Instalados en la seguridad de los conocimientos y en otros asideros intelectuales y materiales, los adultos tenemos propensión a abandonar valores y compromisos en la medida en que el camino deja de ser confortable y seguro. Los primeros años del siglo XXI acarrean mucho desencanto y “mi corazón vive por encima de sus posibilidades”, en expresión poética de Antonio Pereira. Ahora existen viejos de treinta años, y personas de setenta que no se sienten mayores. El añorado José Luis Martín Descalzo dibujó hace varios lustros una guía que quiero rescatar porque no ha perdido un ápice de actualidad sobre cuando el ser humano se convierte en un viejo de verdad. Según sus sabias reflexiones, uno se avejenta cuando ha perdido una serie de batallas, da igual a qué edad. Él lo resumía así:
La primera batalla se da en torno al amor a la verdad y suele ser la primera que se pierde. Uno estaba seguro en sus años juveniles que viviría con la verdad por delante. Pero pronto descubre que en esta tierra hay caminos más cortos y la mentira parece rentable y útil. En estos tiempos, no son pocos los que creen que la verdad no lleva a ninguna parte.

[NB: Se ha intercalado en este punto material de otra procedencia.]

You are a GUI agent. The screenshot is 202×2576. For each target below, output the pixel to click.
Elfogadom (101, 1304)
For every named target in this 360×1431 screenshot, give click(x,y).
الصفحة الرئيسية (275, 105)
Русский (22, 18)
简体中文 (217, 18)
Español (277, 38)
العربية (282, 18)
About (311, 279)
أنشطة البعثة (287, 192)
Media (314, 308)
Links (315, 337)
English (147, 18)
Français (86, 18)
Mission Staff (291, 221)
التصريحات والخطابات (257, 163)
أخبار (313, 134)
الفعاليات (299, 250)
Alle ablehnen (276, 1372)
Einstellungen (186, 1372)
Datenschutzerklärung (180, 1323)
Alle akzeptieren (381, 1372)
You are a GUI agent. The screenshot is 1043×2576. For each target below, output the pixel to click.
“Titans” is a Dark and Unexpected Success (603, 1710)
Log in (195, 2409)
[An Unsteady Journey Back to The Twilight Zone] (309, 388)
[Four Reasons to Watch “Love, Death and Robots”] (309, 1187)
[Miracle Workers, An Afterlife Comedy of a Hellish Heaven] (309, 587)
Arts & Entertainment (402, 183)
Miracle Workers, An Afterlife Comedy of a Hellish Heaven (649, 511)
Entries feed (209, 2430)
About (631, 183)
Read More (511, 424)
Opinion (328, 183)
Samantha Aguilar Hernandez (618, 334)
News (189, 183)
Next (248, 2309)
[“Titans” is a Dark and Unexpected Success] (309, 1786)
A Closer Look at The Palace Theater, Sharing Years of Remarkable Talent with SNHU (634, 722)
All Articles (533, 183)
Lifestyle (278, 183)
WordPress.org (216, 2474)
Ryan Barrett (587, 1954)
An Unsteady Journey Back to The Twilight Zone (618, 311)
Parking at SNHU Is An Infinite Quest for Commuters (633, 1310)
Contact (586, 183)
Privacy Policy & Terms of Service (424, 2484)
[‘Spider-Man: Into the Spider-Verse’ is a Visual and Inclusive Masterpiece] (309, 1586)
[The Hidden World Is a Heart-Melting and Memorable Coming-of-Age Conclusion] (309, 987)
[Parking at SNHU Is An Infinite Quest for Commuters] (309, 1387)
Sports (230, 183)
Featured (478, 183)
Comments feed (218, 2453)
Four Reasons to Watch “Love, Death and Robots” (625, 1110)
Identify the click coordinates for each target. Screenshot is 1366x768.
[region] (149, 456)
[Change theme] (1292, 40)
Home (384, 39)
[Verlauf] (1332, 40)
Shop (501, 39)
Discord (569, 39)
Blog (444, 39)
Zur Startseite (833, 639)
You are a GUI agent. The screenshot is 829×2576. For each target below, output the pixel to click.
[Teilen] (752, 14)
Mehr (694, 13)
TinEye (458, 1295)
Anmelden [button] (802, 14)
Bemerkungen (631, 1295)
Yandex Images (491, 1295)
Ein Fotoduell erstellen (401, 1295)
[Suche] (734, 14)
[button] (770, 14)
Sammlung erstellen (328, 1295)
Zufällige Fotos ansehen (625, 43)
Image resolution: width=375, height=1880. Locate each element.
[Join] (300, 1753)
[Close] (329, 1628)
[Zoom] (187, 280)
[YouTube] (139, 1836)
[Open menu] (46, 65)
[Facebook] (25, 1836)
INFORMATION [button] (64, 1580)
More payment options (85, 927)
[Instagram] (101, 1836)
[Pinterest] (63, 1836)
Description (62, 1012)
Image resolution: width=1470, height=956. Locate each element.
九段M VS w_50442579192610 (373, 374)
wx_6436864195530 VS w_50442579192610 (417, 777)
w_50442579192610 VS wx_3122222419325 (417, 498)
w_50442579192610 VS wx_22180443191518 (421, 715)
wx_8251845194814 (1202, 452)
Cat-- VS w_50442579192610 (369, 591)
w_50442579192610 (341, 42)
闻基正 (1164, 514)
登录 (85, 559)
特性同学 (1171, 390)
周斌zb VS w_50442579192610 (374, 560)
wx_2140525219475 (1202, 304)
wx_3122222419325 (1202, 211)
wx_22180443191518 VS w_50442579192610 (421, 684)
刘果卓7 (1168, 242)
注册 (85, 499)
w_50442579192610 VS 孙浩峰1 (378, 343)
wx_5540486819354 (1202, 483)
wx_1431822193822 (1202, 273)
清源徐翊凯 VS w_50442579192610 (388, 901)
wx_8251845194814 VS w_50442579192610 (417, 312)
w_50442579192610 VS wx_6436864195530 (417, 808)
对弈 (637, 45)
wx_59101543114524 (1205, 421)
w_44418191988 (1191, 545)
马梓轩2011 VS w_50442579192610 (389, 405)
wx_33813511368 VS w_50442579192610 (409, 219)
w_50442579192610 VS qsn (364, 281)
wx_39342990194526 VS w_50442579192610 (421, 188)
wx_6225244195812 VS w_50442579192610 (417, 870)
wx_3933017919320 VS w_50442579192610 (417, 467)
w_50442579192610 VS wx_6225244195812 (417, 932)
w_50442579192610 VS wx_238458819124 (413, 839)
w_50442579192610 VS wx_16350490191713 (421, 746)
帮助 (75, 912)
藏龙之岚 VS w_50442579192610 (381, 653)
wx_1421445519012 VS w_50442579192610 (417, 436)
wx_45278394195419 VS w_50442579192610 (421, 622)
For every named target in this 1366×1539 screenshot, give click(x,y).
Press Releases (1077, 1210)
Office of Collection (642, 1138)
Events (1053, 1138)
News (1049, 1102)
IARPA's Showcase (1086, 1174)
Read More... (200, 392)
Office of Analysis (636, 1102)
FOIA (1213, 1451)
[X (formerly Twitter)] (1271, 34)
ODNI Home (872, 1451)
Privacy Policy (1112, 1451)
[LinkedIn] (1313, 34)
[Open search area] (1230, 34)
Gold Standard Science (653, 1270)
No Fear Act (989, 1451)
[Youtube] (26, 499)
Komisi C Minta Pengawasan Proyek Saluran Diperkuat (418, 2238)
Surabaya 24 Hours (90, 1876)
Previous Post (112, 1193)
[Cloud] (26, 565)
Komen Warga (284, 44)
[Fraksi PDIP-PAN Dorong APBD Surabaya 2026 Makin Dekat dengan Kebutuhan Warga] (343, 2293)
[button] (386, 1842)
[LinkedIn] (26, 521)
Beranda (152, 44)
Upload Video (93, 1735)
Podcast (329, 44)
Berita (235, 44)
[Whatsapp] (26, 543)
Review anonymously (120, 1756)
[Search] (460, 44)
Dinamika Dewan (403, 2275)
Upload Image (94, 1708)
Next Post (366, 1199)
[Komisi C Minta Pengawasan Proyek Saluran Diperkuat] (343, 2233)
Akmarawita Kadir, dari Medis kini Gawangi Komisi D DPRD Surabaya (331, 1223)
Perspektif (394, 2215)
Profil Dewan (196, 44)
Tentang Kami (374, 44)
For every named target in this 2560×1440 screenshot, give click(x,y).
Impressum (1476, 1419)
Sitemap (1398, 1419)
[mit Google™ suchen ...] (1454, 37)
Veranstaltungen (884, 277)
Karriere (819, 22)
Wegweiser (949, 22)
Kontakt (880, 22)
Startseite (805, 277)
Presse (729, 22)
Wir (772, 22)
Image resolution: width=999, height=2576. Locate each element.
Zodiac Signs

La segunda batalla tiene lugar en el terreno de la confianza. Se entra en la rueda de la vida creyendo que los hombres son buenos: si de nadie somos enemigos, ¿cómo alguien quiere serlo de nosotros? Y ya ahí, esperándonos, el segundo batacazo…
La tercera es más grave, porque ocurre en el mundo de los ideales; uno ya no está seguro de las personas, pero cree aún en las grandes causas de su juventud, en la familia, en tales o cuales ideales políticos… Entonces descubre que el mundo ni es perfecto, ni mide la calidad de las banderas ni la de sus seguidores; lo que mide sobretodo es el éxito. ¿Y quién no prefiere una mala causa triunfante a una buena que ha sido desplazada o ninguneada? Es el momento en que un trozo del alma se seca.
La cuarta batalla es la más romántica. Confiamos en la justicia y la santa indignación habla por nosotros. Todavía creemos en la paz. Pensamos que el mundo es recuperable, que el amor y las razones de una lucha por un mundo mejor son suficientes frente a otros intereses. Pero comenzamos a desconfiar de la blandura de unos, de la rigidez de los otros; que se puede dialogar con éstos pero no con aquéllos… hasta que decidimos “imponer” nuestra paz violenta y nuestras “santísimas” coacciones.
Pero todavía quedan algunas ráfagas de entusiasmo, leves esperanzas que rebrotan leyendo un libro o viendo una película. Pero llega un día en que las consideramos meras “ilusiones” poco conectadas a la realidad; nosotros estamos de vuelta y nos convencemos sin ayuda de nadie que no debemos engañarnos, que “no hay nada que hacer”, que “el mundo es así” y que el ser humano es triste. Los alegres ahora nos parecen poco menos que insustanciales.
Perdida esta batalla del entusiasmo, a la persona solo le quedan dos caminos. El primero, engañarse creyendo que triunfa a base de taponar con sucedáneos los huecos del alma en los que un día habitó la esperanza. El segundo, rescatar las dosis necesarias de humildad para aceptar las leyes de la vida, y que nuestro barco es frágil y va a la deriva, hambrientos de ideales y afectos, vacíos, sin alegría, sin rumbo, sin alma pero que sigue buscando. Será entonces, nos dice Martín Descalzo, cuando se pueda recuperar terreno perdido en tantas batallas, independientemente de la edad que tenga cada cual.
Nunca es tarde para recomenzar; nunca: es la base de toda esperanza para valorar tantas cosas estupendas que nos perdemos pretendiendo la excelencia perfeccionista. Volvamos al Evangelio, la fuente de toda madurez que aprende a crecer exuberante como la floresta en la naturaleza: en medio de chaparrones y tiempos inclementes.